At the start of 2017, Alexa Bliss was the SmackDown Women’s champion. It had been around a month since her first title win and overall, people seemed pretty excited about ‘Five Feet of Fury’ as an emerging female star. Since turning heel in 2015, Bliss’ character work had been consistently entertaining and as I touched on earlier this year, had developed a lot and become legitimately great on the blue brand. However, with the suddenly increased focus, it was now time for Alexa to attempt to solidify her spot as one of the top performers in the whole division regardless of brand.
Alexa’s matches with Becky Lynch had been solid, even if somewhat unremarkable for a variety of reasons but it didn't matter much in the grand scheme of things as her confidence on the mic made her a surprisingly easy choice for champion anyway. In order for Bliss’ run on top to last though, she’d need to show more and continue to evolve as an in-ring performer. There were flashes of brilliance at times due to her athleticism and general ability to pull mean faces but overall, it hadn't quite clicked yet bell to bell. To the concern of many, Alexa’s next title program would be with Naomi, an opponent she had a shared a less than stellar outing with at No Mercy just a few months prior.
This time around things would go mostly smoother though with the pair gelling much better and putting on a quite exciting match up until a messy final minute hurt things slightly.
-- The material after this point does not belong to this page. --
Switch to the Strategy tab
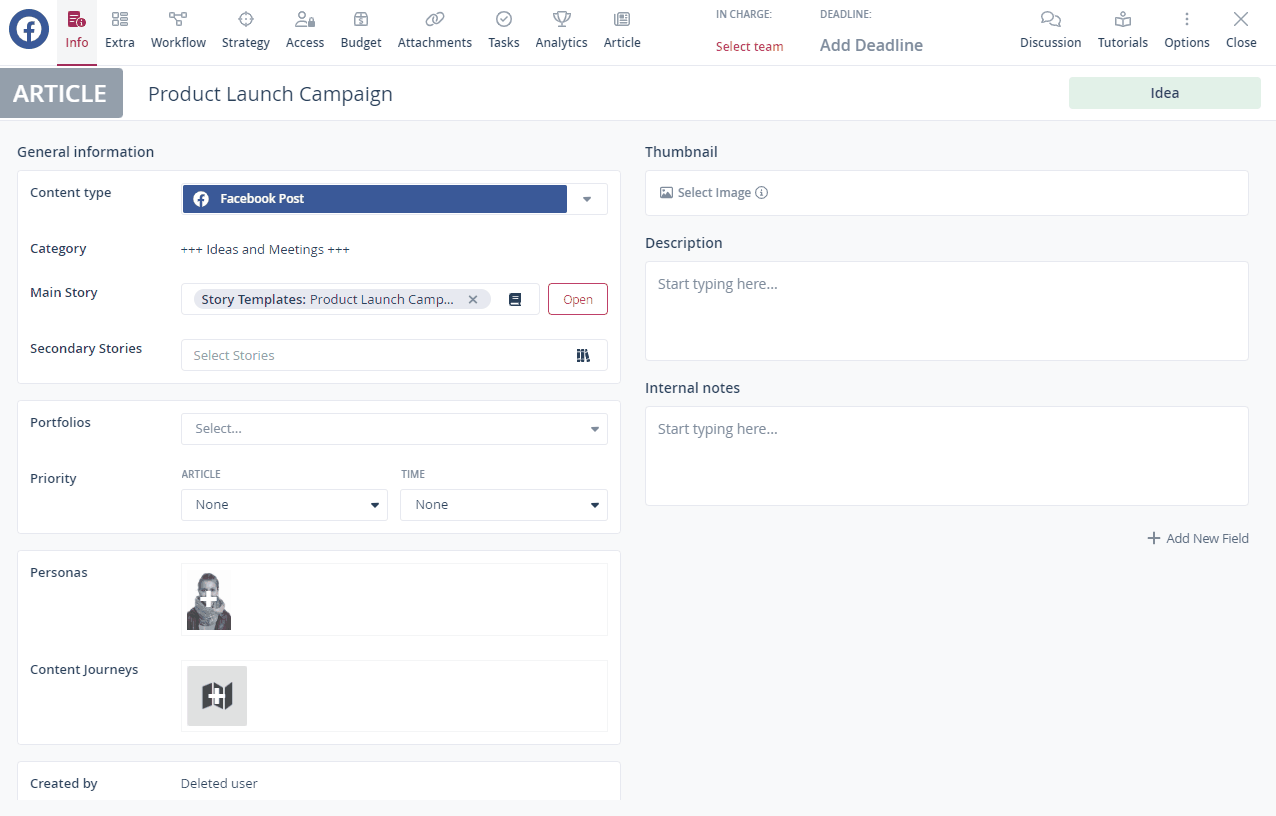The image size is (1276, 816). (x=246, y=30)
Bliss played her heel character well throughout the match and its quality was a credit to the quite impressive improvements both had made in very little time. There still seemed to be some kind of a disconnect for me though. Alexa acted like a heel but had yet to really get comfortable wrestling like one, even if she was clearly taking steps in the right direction.
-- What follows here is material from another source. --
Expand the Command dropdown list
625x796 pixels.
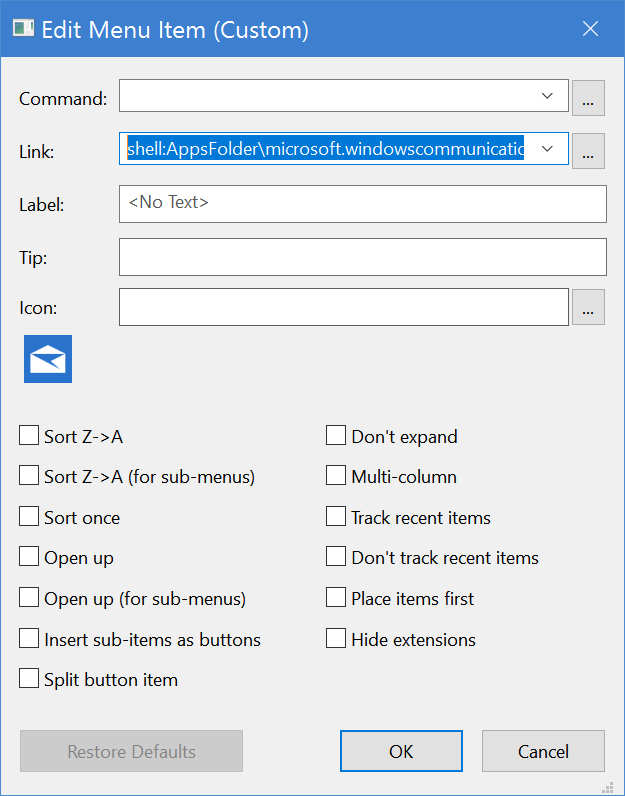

Though at the time it seemed like a throwaway TV match, in hindsight it was Alexa’s final SmackDown outing that in my mind signaled a real turning point in her in-ring performance level. Wrestling Naomi for the title two days after WrestleMania, Alexa isolated the champion’s leg and attacked it aggressively, her attacks were really pretty simple but just unique enough to make them matter. It was a quite short match but still clearly the best of the pair’s series and more than that, it was the most polished Alexa had ever looked in her role.
As odd as it seems considering her background, Bliss’ sweet spot as an in-ring heel is very much old-school in its approach. Her athleticism can make for the odd cool spot but that’s not what the priority is or should be for her. It’s about taking an approach fitting for her character. There needs to be a nastiness to it all, a real aggression. Nowadays wrestlers often seem to almost sleepwalk through the heat segment but Alexa really doesn't have that choice. When you’re a 5ft tall heel, everything you do needs to have some vigor to it because if it doesn't, you just aren't a threat.
Bliss’ in-ring work would continue to trend in that direction with her match against Bayley too, a bout that was actually very strong and highlighted the pair’s proven chemistry from NXT. It wasn't quite as focused on Alexa’s heat segment but she seemed to very much belong against an on-form Bayley who turned in one of her best performances on the main roster so far. I’m going to fast forward a couple of months now and pretend that the kendo stick never got involved because quite frankly, that mess of a match wasn't the fault of either woman and just isn’t worth discussing.
The next match worth discussing came at Great Balls of Fire against Sasha Banks. I discussed this match in detail as soon as it ended but basically, this is absolutely the best performance of Bliss’ career thus far. Part of that is obviously due to Banks’ famed brilliance but that match worked so well for me because both performers played their role excellently. Alexa’s work on Banks’ back really was tremendous and one of the better examples of targeting a body part that you’ll see in WWE today. It was simply excellent and really built that layer of the match strongly, a bout that with some more time and a fulfilling finish, could’ve been quite special.
It wasn't just Bliss’ heat segment that shined though as her whole performance seemed much more poised and polished, a clear sign of her growing experience as the women’s division’s top heel. Now as we head into SummerSlam, Bliss and Banks meet again and hopefully, will build on their strong 1st PPV showing with another standout match. I have to be honest in saying that whilst I very much believe in both talents, I somewhat question whether or not the “Biggest Party of the Summer” is the place for them to really shine considering the loaded match card. Hopefully I’m wrong though.
Either way, I have no doubt that Banks and Bliss will eventually produce something genuinely brilliant and as for Bliss specifically, it’s been quite fascinating to follow her in-ring progression this year. I’m not going to argue that she’s the smoothest worker or even the most dynamic but what I would say is that all recent evidence suggests that she’s become genuinely good at playing her role. You may not personally love what Bliss does bell to bell but from my vantage point, it’s quite refreshing in its almost throwback approach. When Bliss is in control, her attacks aren't that of someone stalling for the finishing sequences but instead, it’s like watching a real human in competition, a human absolutely certain that she’s going to win at any moment now. To me, that’s good pro wrestling and with her technical side improving every match, Alexa Bliss really is on route to be something quite special in women’s wrestling history.